Friday, 25 January 2013

Costing the tablet and the tablets





I beg to be illuminated.

The Prime Minister promised that every pledge in the electoral manifesto will be costed it out so that the electorate can gain confidence that these pledges can be carried out without breaking the bank.

And true to his word his main spokesman on IT, Claudio Grech, former Chairman of MITA and confidant of Minister Austin Gatt, has announced that provision of 50,000 tablets which will be rolled out over 4 years from Class 3 in the primary schools to Form 5 in secondary schools would involve an overall project cost of Euro 23.7 million.

Now I know this project does not include solely the provision of the tablet but also content, connectivity and training    But my calculator suggests that Euro 23.7 million spread on 50,000 units makes Euro 474 per unit.    

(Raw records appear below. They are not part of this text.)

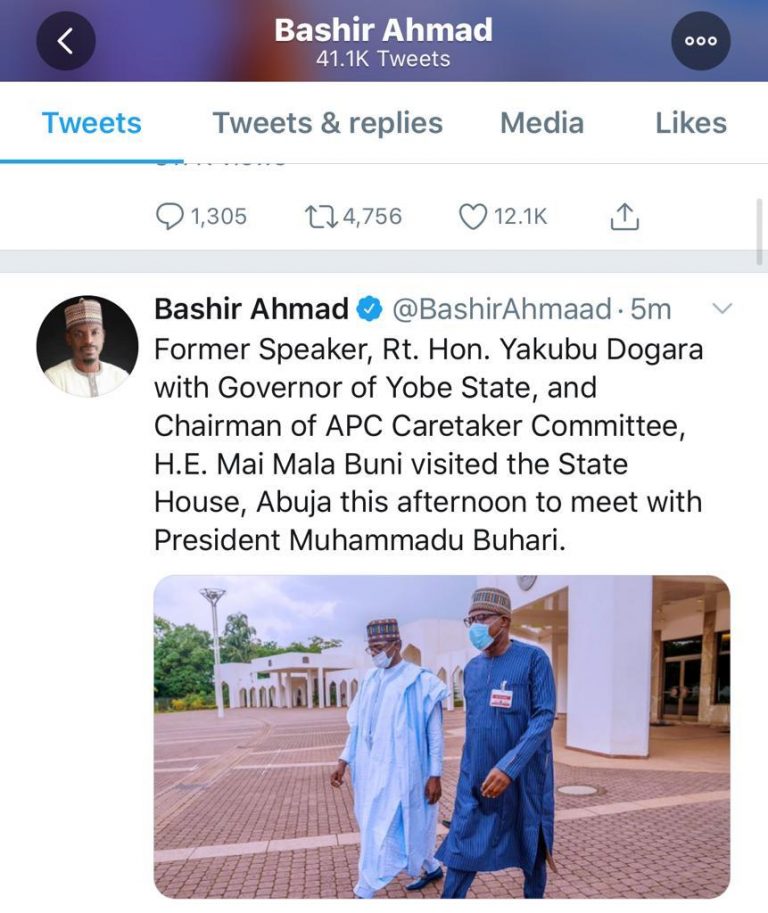This screenshot has width=768, height=913.
Task: Like the tweet with 12.1K likes
Action: [x=472, y=216]
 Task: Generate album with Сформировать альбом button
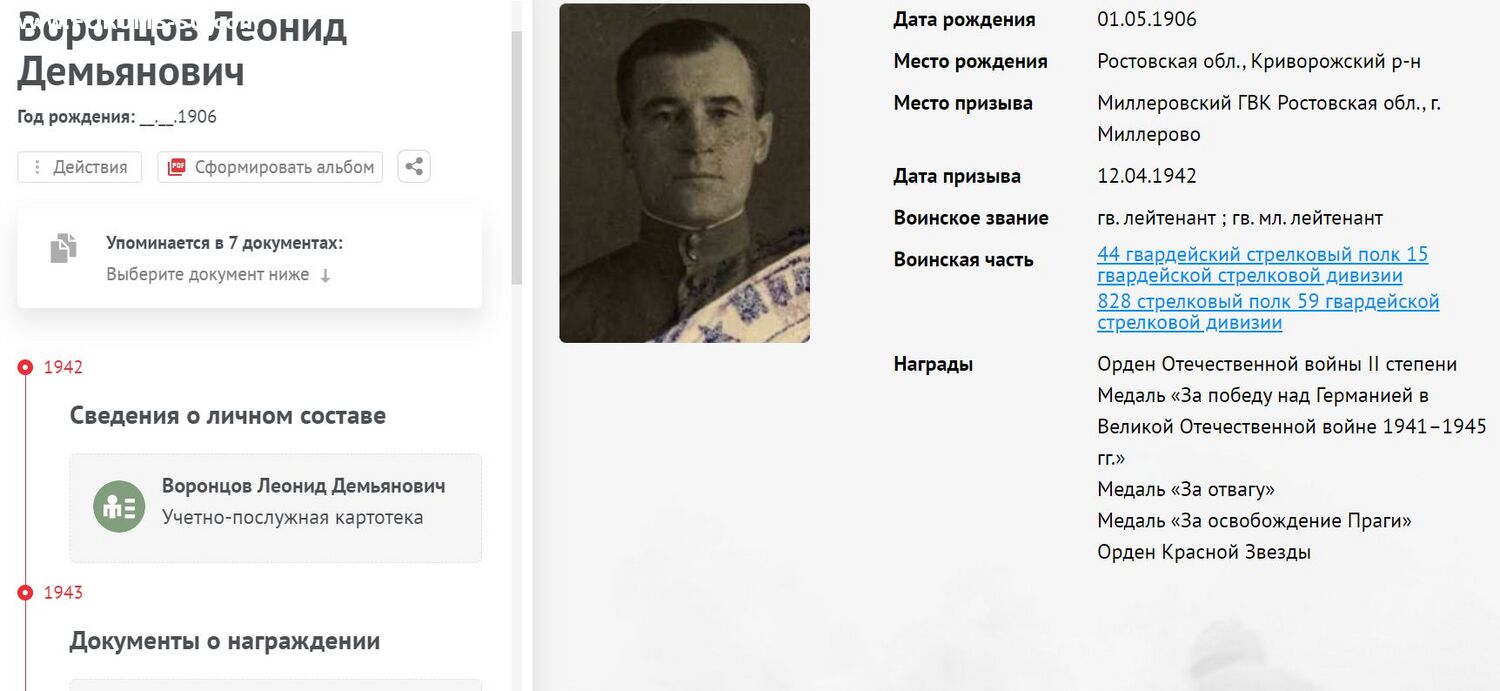click(270, 167)
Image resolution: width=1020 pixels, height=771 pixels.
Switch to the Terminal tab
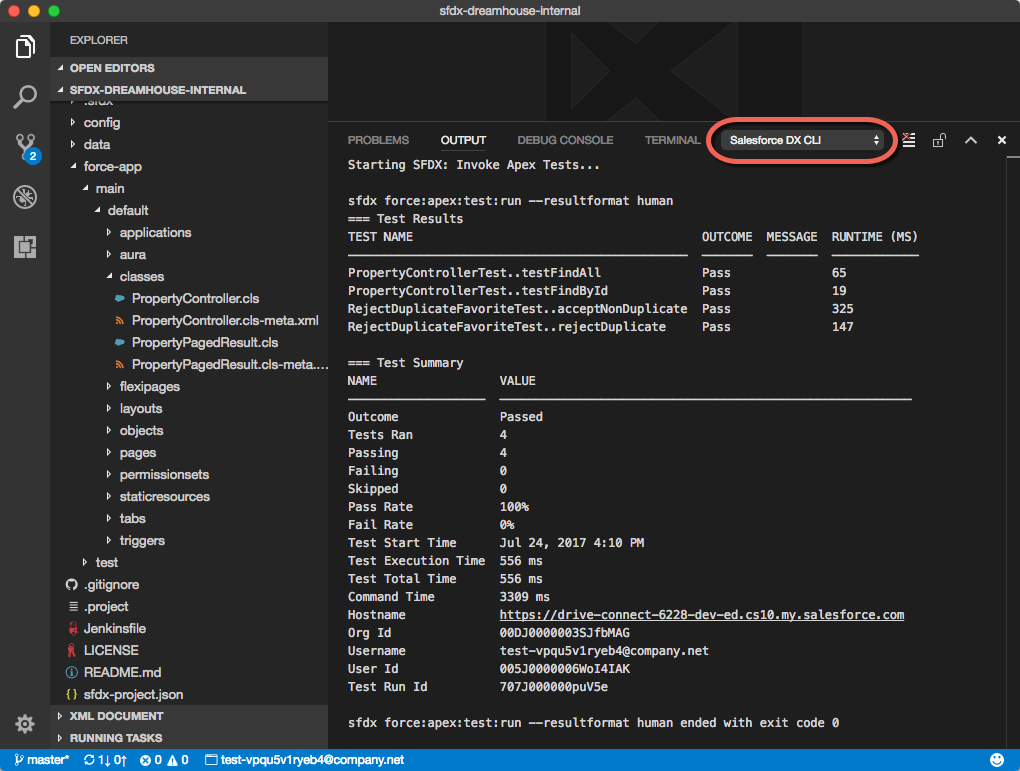672,140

Labour has indicated that it will roll it out more gradually and the tablet will be given to children as they pass through Class 4 of primary schools involving 4000 tablets in the first year and the project will cost Euro 1.5 million.  

Labour's cost per unit is Euro 375.

Now presumably if one buys 50000 rather than 4000 the per unit cost would be cheaper not 26% more expensive.   May be the PN costings includes connectivity, content and training whereas the PL is costing the basic cost of the equipment.   But I doubt it as Euro 375 per unit for large quantity supply should make a generous provision for the additionals.

Is this the usual theme where the PN makes everything costs twice as much?

And how on earth are the PN going to cost the pledge that they will refund the cost of free medicine when this is not available from government through the POYC or its central supply points.    One has to bear in mind that when government provides free medicine through its systems the procurement cost is often a fraction of the retail price of such products.   Often it is 25% or less.  

So if I am entitled to a medicine the procurement cost of which for government in the normal course of events is ten Euro,  its retail price is often forty Euro.    If government has to pay free medicine that goes out of stock at its retail price it would have to pay forty Euro when normally it would pay ten Euro.

The more inefficient the procurement system gets the more expensive it would become for taxpayers to bear the cost burden for the provision of free medicine.

Who is going to cost out this inefficiency?   Would it not be better if we invest in efficient procurement systems ensuring medicines are available on time at a competitive cost rather than waste money paying for government's inefficiencies?